The Bank of Russia Has Preserved the Monetary Policy Trend

The regular meeting of the Board of Directors of the Central Bank of the Russian Federation did not result in a change in the monetary policy: as before the Bank of Russia made a decision to leave unchanged the rate of refinancing, as well as interest rates on operations related to liquidity absorption and short-term liquidity provision.

At the same time, from June 11 rates on a number of long-term refinancing operations are reduced by 0.25 p.p. In particular, the rates on long-term (over six months) loans secured by gold or non-market assets or sureties, as well as minimum interest rates at auctions for provision of liquidity for the term of 12 months were reduced by the above value. So, the passed decision fully repeats decisions of April 3 and March 15.

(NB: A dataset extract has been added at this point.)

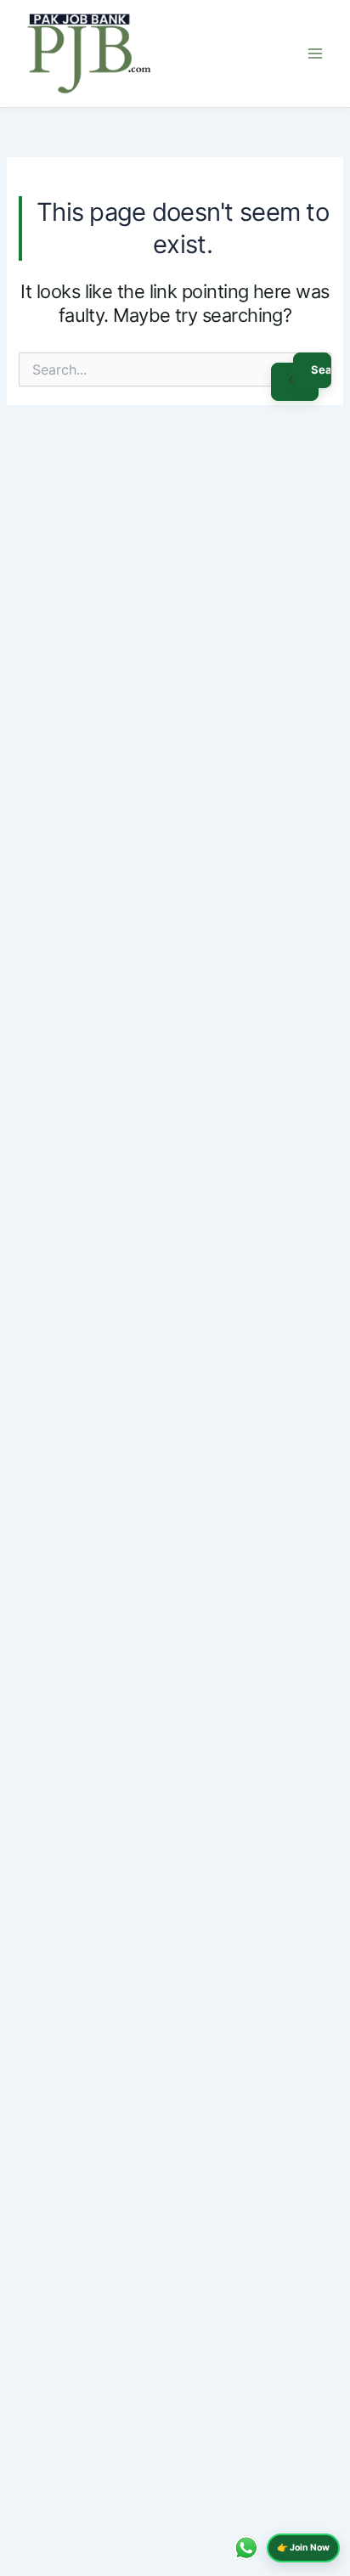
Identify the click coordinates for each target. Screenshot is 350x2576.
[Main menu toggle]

It is believed that that trend of the monetary policy of the Central Bank of the Russian Federation is correct and the latter should not reduce now short-term interest rates which actually have an effect on the situation on the money market.

 

First, according to our estimates, Russian GDP is close to the potential level. Undoubtedly, if under effect of external shocks a threat of a large-scale recession arises, a short-term reduction of interest rates will be desirable and even necessary. But at present, no such threat exists and the estimates of the Central Bank of Russia and the Gaidar Institute point to that.

 

Second, there are no grounds to maintain that in Russia the rates of lending to the real sector are high, while the above reason is often used as a justification of monetary easing. Before the crisis, Russian real lending rates were the lowest in the world. After the crisis the rates grew, but they are still below those of many developing countries.

 

Third, the problems faced by the Russian economy cannot be dealt with by monetary measures. Lack of long-term money points not to toughness of the monetary policy, but to weakness of the financial system because its main function consists in transformation of short-term savings liabilities into long-term loans.